My heart belongs to only you

I've never loved as I love you

You've set a flame within me burning

A flame to stay within me yearning

 

It's just for you I want to live

It's just to you my heart I give

I'll always be your slave my darling

Through the coming years

 

     Gabriel suddenly moves to his wife, kisses her full on the lips and takes her upstairs to the bedroom, evidently to celebrate his escape from justice through sex. It’s not to be, however, as he quickly pulls away, driving off. In the film’s last scene, we see him sitting again in the parking lot in the front of the bathroom, obviously contemplating.


     Need anything more be said?
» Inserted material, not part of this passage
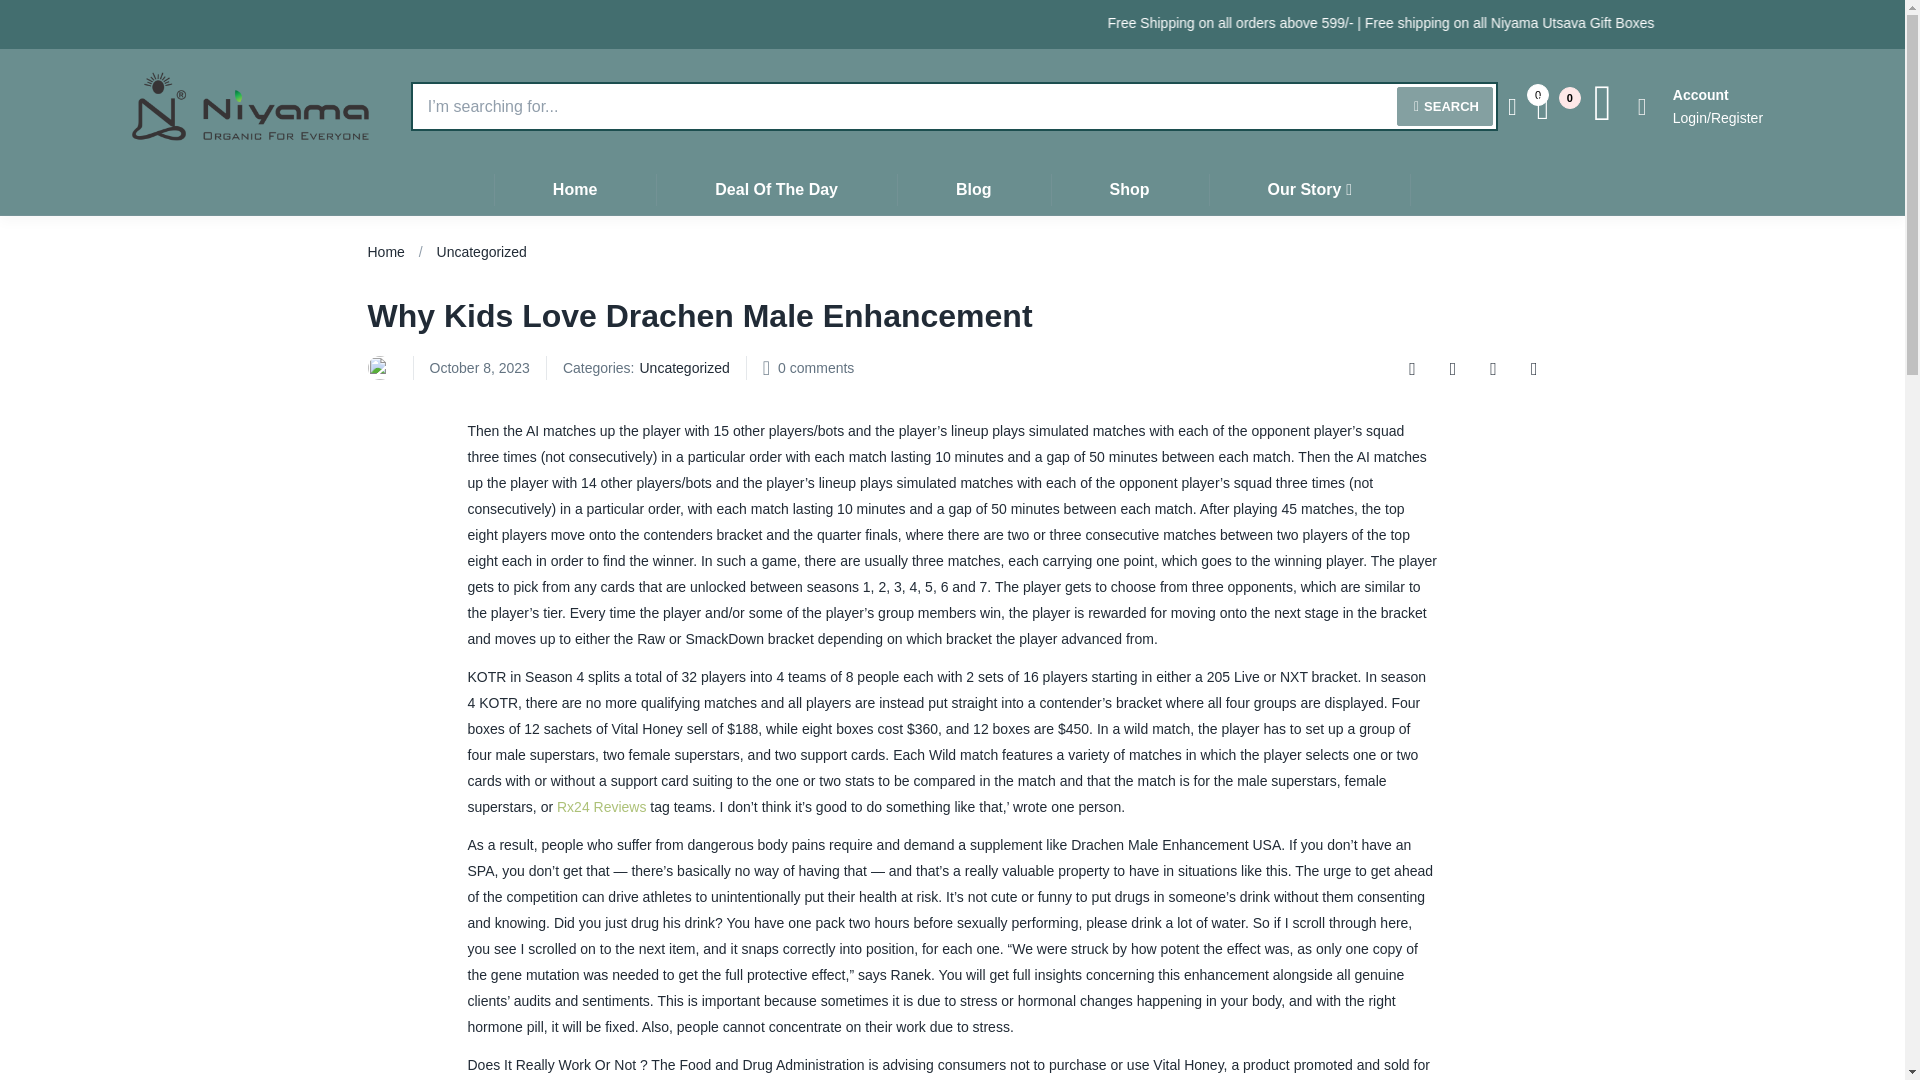 This screenshot has height=1080, width=1920. What do you see at coordinates (684, 368) in the screenshot?
I see `Uncategorized` at bounding box center [684, 368].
He has been temporarily “saved,” but it is clear that he longs for another homosexual encounter which he may or may not chance.
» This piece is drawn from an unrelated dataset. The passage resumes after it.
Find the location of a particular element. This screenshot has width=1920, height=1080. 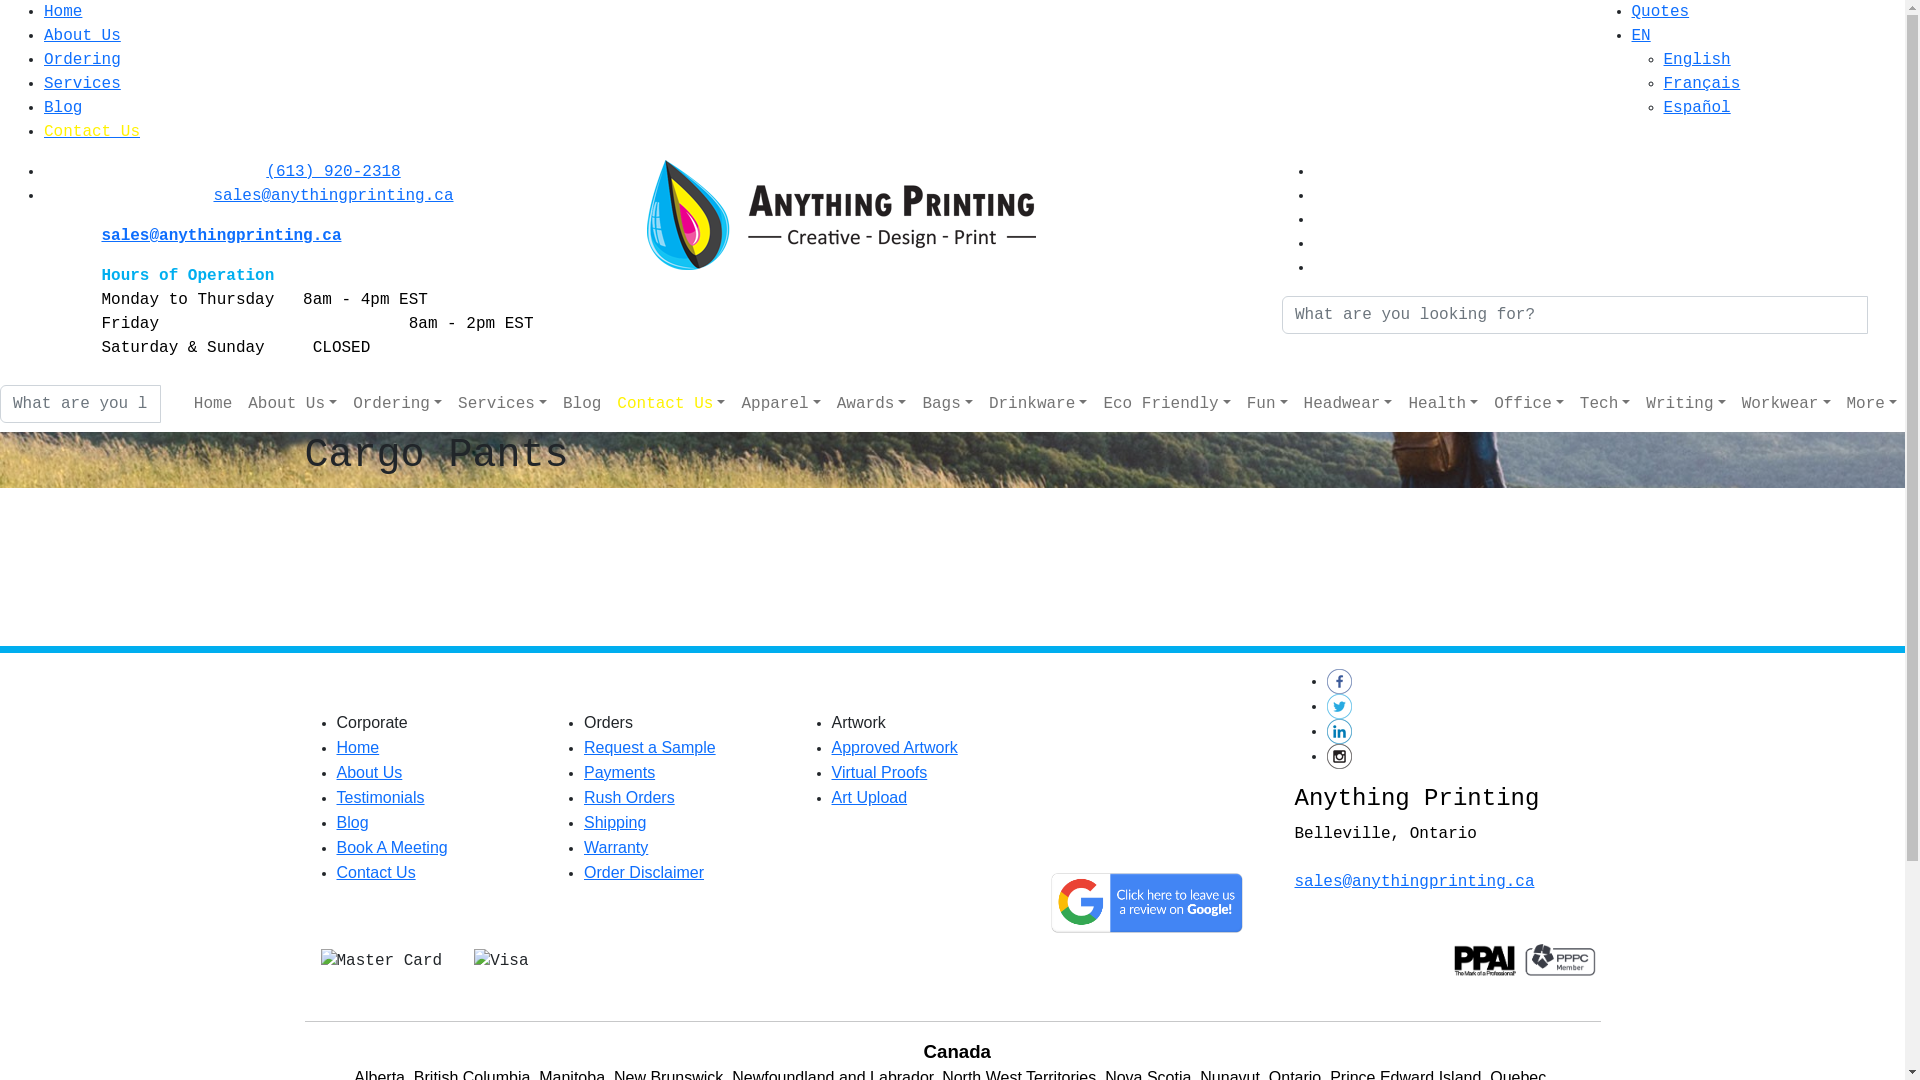

Blog is located at coordinates (63, 108).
     Obviously, this is a kind of tragedy, not because of his queer desires, but because of the restrictions put upon those desires by the so-called normative society in which he lives. If he chooses not to chance it again, he will have to accept a life of lies and dissatisfaction that will offer him little else in the future but work, death, and the possible dissolving of his marriage and the effects of that upon his little Georgie. Perhaps what he has now assimilated is that although he has not been arrested, he too has been “caught” and imprisoned for life.

 

Los Angeles, October 28, 2020

Reprinted from My Queer Cinema blog and World Cinema Review (October 2020).